Ian Bicking: the old part of his blog

Re: lxml Transformations

html5lib is probably a better bet than lxml, simply because it's pure python and hence easier to install. I'm not sure what your problems with HTMLParser are but I imagine html5lib fixes them.

http://code.google.com/p/html5lib/

Comment on lxml Transformations
by Simon Willison

Comments:

On Linux systems lxml is generally very easy to install. They also distribute compiled eggs for a variety of platforms.

I don't know about the particulars of how the libxml2 parser works, but it seems to do quite well -- I've had very few problems. html5lib is probably more consistent and reliable, though I would be surprised if libxml2 didn't also pursue all the same techniques. We have had some threading problems with lxml, which have been quite difficult, though I think they only arose when we started sharing the documents between threads.

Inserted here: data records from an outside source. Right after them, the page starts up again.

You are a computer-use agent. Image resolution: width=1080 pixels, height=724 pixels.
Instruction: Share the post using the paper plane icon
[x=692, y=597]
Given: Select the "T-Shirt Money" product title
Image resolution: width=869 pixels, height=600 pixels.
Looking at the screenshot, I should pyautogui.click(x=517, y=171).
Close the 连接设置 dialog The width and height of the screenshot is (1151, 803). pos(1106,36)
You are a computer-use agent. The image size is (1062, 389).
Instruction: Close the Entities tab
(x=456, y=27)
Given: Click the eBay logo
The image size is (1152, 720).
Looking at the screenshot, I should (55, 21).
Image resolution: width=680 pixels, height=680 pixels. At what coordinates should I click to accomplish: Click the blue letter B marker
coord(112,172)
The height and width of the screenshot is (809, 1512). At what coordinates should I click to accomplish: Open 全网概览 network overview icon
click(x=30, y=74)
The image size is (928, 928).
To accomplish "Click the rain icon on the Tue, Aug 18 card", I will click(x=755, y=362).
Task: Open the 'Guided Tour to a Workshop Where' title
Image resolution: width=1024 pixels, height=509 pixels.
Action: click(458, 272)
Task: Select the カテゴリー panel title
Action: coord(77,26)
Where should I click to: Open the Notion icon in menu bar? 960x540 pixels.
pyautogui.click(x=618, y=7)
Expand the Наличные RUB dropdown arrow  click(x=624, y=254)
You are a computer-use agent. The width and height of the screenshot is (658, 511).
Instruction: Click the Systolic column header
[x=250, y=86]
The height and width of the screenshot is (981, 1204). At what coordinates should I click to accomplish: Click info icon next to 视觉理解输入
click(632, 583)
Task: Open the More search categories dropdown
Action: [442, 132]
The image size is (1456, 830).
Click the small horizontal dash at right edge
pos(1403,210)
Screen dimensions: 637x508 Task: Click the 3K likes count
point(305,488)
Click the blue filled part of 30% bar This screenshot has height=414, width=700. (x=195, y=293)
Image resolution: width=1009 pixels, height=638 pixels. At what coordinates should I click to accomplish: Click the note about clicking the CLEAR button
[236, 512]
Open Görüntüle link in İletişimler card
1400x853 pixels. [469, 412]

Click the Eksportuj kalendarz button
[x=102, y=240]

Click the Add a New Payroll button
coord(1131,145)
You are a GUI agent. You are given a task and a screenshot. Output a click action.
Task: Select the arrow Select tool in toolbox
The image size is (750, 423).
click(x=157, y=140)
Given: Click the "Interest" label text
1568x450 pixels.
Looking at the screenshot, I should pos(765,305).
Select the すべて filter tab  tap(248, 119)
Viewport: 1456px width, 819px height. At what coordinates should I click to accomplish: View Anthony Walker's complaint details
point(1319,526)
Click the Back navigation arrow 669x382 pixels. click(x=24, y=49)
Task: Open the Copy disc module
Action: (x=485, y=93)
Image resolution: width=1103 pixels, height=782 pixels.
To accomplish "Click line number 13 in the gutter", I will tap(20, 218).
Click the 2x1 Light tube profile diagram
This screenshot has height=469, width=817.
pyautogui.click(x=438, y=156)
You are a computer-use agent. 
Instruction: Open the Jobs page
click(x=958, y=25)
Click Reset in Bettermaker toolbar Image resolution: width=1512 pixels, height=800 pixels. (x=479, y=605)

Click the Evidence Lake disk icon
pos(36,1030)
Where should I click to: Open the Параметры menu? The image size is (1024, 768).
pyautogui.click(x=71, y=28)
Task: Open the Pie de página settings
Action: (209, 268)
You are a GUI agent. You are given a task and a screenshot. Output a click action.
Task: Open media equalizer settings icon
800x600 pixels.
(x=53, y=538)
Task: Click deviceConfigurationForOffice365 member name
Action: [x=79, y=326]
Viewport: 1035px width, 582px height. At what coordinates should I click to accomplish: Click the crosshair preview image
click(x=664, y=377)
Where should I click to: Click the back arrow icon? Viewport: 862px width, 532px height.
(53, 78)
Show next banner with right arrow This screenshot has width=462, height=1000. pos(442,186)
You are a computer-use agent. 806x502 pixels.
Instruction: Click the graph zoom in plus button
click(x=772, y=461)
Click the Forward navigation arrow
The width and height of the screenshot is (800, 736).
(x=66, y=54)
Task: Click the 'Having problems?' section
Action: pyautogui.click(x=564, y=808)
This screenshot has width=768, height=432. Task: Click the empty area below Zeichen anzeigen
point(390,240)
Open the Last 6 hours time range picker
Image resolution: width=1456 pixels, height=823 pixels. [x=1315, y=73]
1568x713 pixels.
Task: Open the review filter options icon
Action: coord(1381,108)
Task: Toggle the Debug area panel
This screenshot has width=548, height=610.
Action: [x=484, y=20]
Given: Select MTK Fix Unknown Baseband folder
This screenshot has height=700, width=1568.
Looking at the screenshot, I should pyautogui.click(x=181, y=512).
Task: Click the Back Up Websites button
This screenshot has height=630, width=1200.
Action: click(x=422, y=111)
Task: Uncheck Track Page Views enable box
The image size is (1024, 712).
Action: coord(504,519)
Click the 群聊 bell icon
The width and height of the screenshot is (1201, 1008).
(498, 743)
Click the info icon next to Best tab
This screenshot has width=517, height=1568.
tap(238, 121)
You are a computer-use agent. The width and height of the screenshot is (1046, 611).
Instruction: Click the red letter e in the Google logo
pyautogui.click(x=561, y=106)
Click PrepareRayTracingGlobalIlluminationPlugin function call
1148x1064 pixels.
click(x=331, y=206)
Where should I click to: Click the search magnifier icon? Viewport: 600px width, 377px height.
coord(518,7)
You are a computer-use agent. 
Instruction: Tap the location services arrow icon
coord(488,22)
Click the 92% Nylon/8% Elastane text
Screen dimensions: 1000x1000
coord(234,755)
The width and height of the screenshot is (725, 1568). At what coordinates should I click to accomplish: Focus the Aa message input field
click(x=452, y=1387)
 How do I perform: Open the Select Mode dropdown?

In terms of speed lxml is going to beat html5lib easily, since there's many high-level operations written in C. It also gives you a document, not just a parser. Passing this document around will be both simpler and faster than parsing/rewriting/serializing a page. I also find the document more convenient than ElementTree, mostly because nodes know about their parents.

If I was writing a spider, web client, or something else that didn't parse content during a web request, html5lib would be more attractive. For this use case -- a parsing and rewriting for every request -- I'd be worried about the performance.

# Ian Bicking